— Start SELECTED EXCERPT —
Data essentials for effective Machine Learning

Published in

Applied Artificial Intelligence

8 min readJan 30, 2019

Amsterdam AI — Panel discussion about Data Access, Data Quality and Data Cleanup

Whichever industry we are observing right now, we will most certainly come across a story about how “data” is changing the face of the world. We have already created more data in the past couple of years than in the entire history of humankind. Predicted for 2020, every person in the world will be creating 7MBs of data every second. Researchers say the adoption of big data technologies is unlikely to slow anytime soon. IDC predicts that the big data business and business analytics market will increase from $130.1 billion this year to more than $203 billion in 2020. This article summarizes a panel discussion from Amsterdam AI in 2018 and uses the expert opinion of panelists to understand the essentials of big data for both corporates and start-ups that work within this sphere.

Data is a collection of facts (numbers, words, measurements, observations etc.) that have been translated into a form that computers can process. Big Data refers to vast and voluminous data sets that may be structured or unstructured. These data sets are so voluminous that traditional data processing software just can’t manage them. The continuous development in the digital era shows the true importance of big data and how it can be utilized to reach a new business problem you wouldn’t have been able to tackle before (read Oracle’s definition of Big Data if you want more info).

At Amsterdam AI in 2018, we’ve had the chance to listen to expert opinions regarding data access, data quality, and in between some tips regarding data clean-up.
— End SELECTED EXCERPT —
— Start RECORDS PROVIDED —
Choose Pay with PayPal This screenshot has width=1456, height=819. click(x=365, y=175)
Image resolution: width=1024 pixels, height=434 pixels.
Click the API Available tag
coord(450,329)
— End RECORDS PROVIDED —
— Start RECORDS PROVIDED —
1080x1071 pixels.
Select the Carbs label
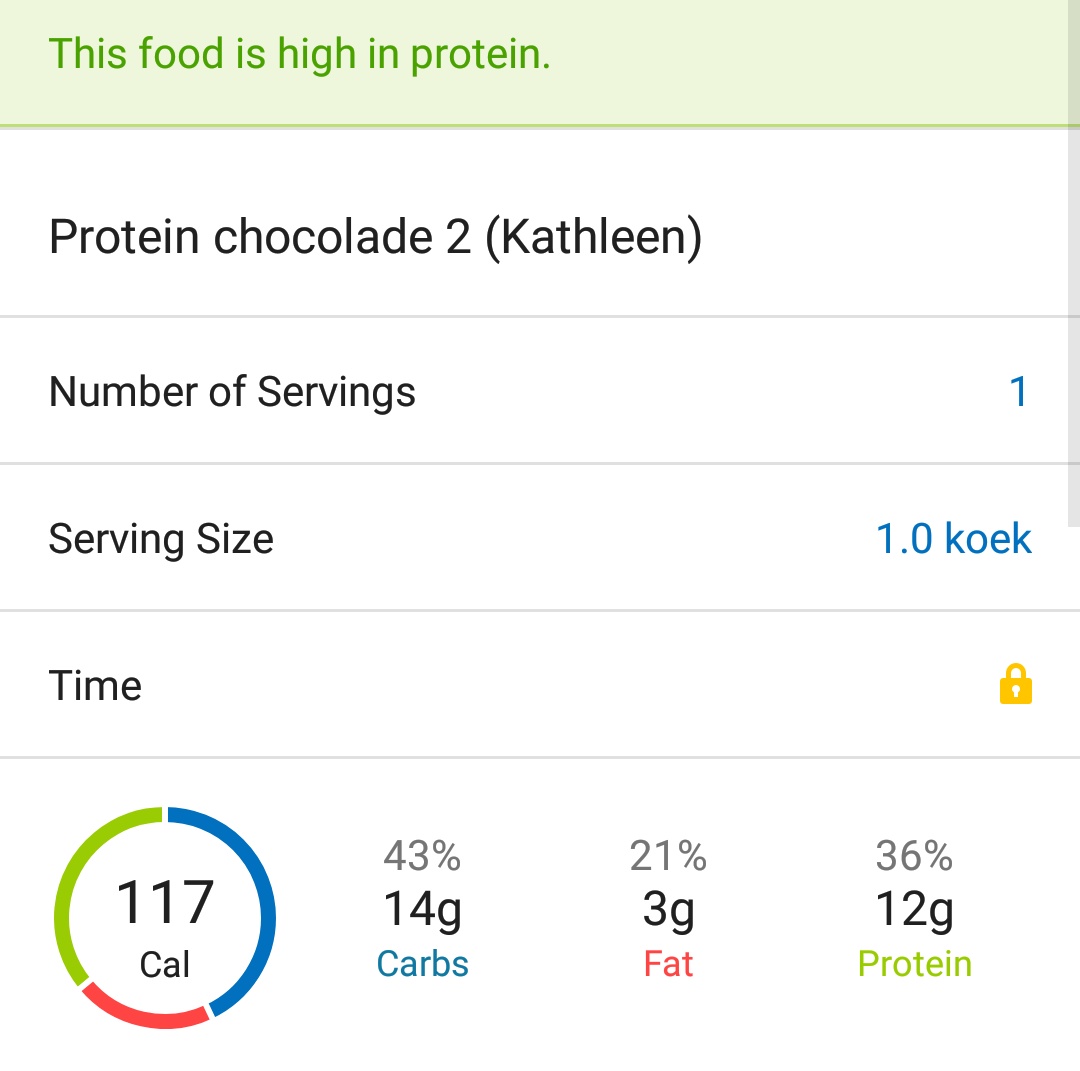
— End RECORDS PROVIDED —
— Start RECORDS PROVIDED —
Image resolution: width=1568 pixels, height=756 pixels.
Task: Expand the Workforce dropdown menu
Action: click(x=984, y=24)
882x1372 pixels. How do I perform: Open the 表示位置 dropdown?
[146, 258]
— End RECORDS PROVIDED —
◆ EXERCISE SET:
**1)** Answer these questions about the data essentials article.
(a) How much data is every person in the world predicted to create every second in 2020?
(b) According to IDC, to what amount will the big data and business analytics market grow by 2020?
(c) What does Big Data refer to, as the article defines it?
**2)** Go on with the data essentials article, starting after its final sentence.

◆ ANSWERS BY TASK:
**1)**
(a) 7MBs of data every second.
(b) More than $203 billion.
(c) Vast and voluminous data sets that may be structured or unstructured.

**2)**
1. Data Access

Whilst Data access can be as easily defined as to a user’s ability to access or retrieve data stored within a database or other repository, in reality — getting the right data with the right access, is much more complex. In machine learning, an algorithm is needed to give an AI program, neural network, or another machine to help it learn on its own. These algorithms require vast datasets to boost their learning algorithms and eventually produce desired results, like finding trends, patterns, and predictions. Complex analytical tasks can therefore, be solved faster with the help of artificial intelligence and machine learning. You might be asking yourself, “Why hasn’t big data, AI, ML etc. not appeared sooner?” — Well, there wasn’t any real life or real-time data as there is today, and the data sets were simply too small. With the advent of mobile and IoT technology, people produce more and more data (through geolocation, social apps, voice command etc.). It has become a no-brainer for firms to participate in the IoT race, however, it’s a marathon, not a sprint, where one technology is complimenting the other.

When building algorithms, Geert Vos, CTO from Media Distillery advises us to “take data that matters to your business and train it. There is a lot of access to a lot of data, but it needs to be labeled and shorted, which is very time-consuming. So, start with synthetic data to make sure that your pipeline works, and the algorithm is trained for once it meets real data.” The better the quality of synthetic data is and closer to real data, the better the algorithm will perform once real data is inserted. Its main purpose is to be supple and efficient enough to help a Data Scientist to conduct experiments with various classification, regression, and clustering algorithms etc. For start-ups especially, Synthetic Data can slow you, as it is very difficult to create synthetic data that looks like real data.

When working with large quantities of data, volatility is present and therefore the data needs inspection and evaluation of data points. Edwin Poot, Founder & Chief of EnergyWorx states:” This process is necessary to scout mistakes and gaps within your data. EnergyWorx built an automated tool that solved this problem by indicating KPIs that evaluate it accurately.” According to Gartner’s research from 2018 — Organizations believe poor data quality to be responsible for an average of $15 million per year in losses. “In order to have a machine learning model, firms need to have qualitative historical data, which they usually don’t have, as they didn’t pay attention to saving, labeling and classifying its data sets. It is also important to build an infrastructure that let’s you figure out the flaws of your data, and once you have found it, you can either fix it or you go to the source and tell them to fix it themselves”, says Edwin. Joergen Sandig, Co-Founder of Scoutely says: “Always ask yourself: Who owns the data? Who is responsible for the data? and states: The reason many data models don’t work is simply due to poor data quality”.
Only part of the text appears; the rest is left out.